In 2014, Lenovo began selling its laptops bundled with a piece of software known as SuperFish, which enabled Lenovo to display more targeted advertising content to its users to “enhance [the] user experience” of its customers. While adware has become a commonly used tool in the marketing field, this particular program became a problem for Lenovo when it was discovered recently that SuperFish uses a technique similar to a common hacking practice (a “man in the middle attack”) to monitor users’ encrypted internet traffic and display ads based on such traffic. To make matters worse, the way SuperFish decrypts web traffic to display such ads is so unsecure that it leaves the door open for third parties to access the same information in exactly the same way that SuperFish does.
Lenovo’s cautionary tale highlights the needs for in-house counsel to take a greater role, not only in compliance issues related to data privacy, but in monitoring internal business practices for threats to security that may arise if the technology used by the business to achieve its goals is not properly vetted prior to implementation.
In this instance, there were numerous problems with the way SuperFish operated, including:
- Storing a private key (essentially a password to decrypt encrypted web traffic) on each Lenovo machine – information which is typically only stored on a secure server by the website or certificate authority encrypting the information.
- Failing to adequately protect the private keys on the laptops.

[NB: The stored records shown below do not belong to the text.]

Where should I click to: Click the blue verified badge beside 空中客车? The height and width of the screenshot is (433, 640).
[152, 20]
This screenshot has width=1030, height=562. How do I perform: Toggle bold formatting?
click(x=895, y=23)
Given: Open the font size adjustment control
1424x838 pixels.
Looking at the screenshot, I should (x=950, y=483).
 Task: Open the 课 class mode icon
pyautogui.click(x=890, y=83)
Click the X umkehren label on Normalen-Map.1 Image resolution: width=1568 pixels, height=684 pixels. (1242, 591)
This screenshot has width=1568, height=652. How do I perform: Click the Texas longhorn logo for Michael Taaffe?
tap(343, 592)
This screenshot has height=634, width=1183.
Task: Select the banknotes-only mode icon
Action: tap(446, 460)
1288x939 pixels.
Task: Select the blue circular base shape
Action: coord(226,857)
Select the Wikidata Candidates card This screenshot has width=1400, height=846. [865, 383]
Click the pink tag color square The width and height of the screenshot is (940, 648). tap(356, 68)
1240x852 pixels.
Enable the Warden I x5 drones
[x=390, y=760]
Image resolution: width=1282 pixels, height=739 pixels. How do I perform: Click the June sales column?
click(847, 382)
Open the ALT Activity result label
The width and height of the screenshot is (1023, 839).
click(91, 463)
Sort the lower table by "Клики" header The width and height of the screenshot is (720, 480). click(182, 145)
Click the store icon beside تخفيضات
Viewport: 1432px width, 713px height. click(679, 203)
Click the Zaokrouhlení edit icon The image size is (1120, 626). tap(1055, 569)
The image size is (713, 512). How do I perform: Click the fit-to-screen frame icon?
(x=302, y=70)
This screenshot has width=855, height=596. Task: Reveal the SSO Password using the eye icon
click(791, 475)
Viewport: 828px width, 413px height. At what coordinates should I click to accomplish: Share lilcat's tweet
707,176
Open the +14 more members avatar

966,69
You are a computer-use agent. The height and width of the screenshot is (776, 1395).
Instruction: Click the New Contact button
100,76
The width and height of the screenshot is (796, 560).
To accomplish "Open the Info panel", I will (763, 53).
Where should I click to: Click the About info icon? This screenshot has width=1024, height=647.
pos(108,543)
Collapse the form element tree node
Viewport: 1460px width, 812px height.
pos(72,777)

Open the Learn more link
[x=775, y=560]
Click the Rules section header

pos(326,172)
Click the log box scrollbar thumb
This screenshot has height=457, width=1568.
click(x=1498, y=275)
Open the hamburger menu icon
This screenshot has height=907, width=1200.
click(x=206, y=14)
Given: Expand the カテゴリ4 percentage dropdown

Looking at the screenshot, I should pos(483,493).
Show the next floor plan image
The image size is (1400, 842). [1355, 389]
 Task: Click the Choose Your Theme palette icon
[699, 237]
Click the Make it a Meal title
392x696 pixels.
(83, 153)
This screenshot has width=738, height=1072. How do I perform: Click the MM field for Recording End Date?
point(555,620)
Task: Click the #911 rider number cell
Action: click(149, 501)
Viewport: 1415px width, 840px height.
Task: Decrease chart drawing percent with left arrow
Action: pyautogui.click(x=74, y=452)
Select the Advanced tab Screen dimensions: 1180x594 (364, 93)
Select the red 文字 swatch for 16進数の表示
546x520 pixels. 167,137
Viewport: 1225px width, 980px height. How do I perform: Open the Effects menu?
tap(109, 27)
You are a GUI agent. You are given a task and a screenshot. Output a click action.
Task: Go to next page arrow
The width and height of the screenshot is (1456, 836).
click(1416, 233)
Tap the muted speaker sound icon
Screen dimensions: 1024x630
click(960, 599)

Robert Graham, CEO of Errata Security, was able to extract the private key and crack the password associated with the private key using just the information available on the Lenovo laptop that he purchased.
- Using the same private key and password on all laptops, meaning that a third party could manufacture a false website that would fool any Lenovo user with the same SuperFish software into thinking it was visiting an encrypted, trusted website.
Any one of these issues should have been a red flag regarding the vulnerabilities in this technology. A robust information security policy that requires a detailed risk analysis prior to implementing any new technology can help expose these types of vulnerabilities. Ensuring that adequate due diligence is done at the outset can save your company money and minimize risks, both internal and external, from the use of new technologies.